Defendant’s objections to the completeness of the transcript are untimely and are made in the wrong forum. As the order of this court issued on December 1, 1971 provided, both parties were entitled to file any objections which they had to the contents of the transcript in the district court within a reasonable time after it was submitted to that court by the committee of experts. If any objections were filed, the district court was to conduct a hearing to settle the dispute over the transcript, and to transmit the results of the hearing to this court as a supplement to the record on appeal. The defendant’s counsel failed to invoke this procedure to object to the completeness of the transcript provided, and defendant cannot avoid the consequences of his waiver by pressing his objections to the transcript in this court.

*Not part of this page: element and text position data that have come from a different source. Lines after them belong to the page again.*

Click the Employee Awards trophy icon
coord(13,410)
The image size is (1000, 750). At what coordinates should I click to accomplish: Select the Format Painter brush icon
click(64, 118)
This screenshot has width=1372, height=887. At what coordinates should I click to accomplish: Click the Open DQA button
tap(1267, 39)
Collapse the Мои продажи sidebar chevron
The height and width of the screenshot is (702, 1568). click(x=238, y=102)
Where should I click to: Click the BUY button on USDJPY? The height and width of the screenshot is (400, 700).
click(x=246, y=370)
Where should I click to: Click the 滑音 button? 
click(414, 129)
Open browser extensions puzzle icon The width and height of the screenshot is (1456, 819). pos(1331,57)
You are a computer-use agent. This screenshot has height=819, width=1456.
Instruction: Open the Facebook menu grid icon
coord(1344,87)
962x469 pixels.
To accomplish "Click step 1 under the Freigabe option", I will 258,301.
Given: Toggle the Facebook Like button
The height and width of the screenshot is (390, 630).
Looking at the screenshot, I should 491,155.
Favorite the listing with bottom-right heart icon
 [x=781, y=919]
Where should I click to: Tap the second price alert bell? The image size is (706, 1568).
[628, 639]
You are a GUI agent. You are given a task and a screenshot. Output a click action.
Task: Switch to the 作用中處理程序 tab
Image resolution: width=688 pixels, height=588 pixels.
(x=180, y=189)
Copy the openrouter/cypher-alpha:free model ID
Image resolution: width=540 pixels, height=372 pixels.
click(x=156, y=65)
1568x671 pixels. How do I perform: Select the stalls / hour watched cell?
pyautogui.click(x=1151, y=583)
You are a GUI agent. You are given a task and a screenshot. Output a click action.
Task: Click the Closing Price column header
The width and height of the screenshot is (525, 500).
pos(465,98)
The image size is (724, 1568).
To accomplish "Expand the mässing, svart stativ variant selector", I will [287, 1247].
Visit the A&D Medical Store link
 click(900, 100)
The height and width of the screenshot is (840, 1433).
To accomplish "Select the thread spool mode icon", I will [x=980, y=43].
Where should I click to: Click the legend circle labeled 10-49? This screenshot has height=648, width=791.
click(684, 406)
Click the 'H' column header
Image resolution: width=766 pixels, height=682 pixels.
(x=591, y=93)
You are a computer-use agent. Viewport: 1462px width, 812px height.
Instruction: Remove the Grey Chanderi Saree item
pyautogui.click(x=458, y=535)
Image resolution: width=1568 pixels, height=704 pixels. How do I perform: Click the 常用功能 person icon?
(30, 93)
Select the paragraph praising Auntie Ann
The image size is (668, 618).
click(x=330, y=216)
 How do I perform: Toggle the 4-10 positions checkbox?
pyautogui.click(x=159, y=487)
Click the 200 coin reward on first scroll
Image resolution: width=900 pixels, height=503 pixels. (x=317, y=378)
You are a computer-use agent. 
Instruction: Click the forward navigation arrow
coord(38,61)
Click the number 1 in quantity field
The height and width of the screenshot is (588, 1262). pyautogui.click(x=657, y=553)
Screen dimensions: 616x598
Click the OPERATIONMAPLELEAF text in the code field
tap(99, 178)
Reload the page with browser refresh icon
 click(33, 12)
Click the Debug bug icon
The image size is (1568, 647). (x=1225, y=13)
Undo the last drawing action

We doubt, however, whether defendant has been prejudiced by the failure of his counsel to file objections in the district court, for we find that the transcript prepared from the tape recordings of the proceedings and the notes of the deceased reporter is sufficiently complete to allow an adequate review of the defendant’s trial. An affidavit of the present official court reporter for the Eastern District of Illinois who prepared the transcript states that his 120 hours of reviewing the tape recordings and notes produced a transcript which contains 95% of the testimony of the trial witnesses. The text of the transcript shows where the reporter could not decipher various questions and answers, and that most of the unintelligible portions of the transcript occur during the testimony of a bank official who was relating the procedures used in his bank.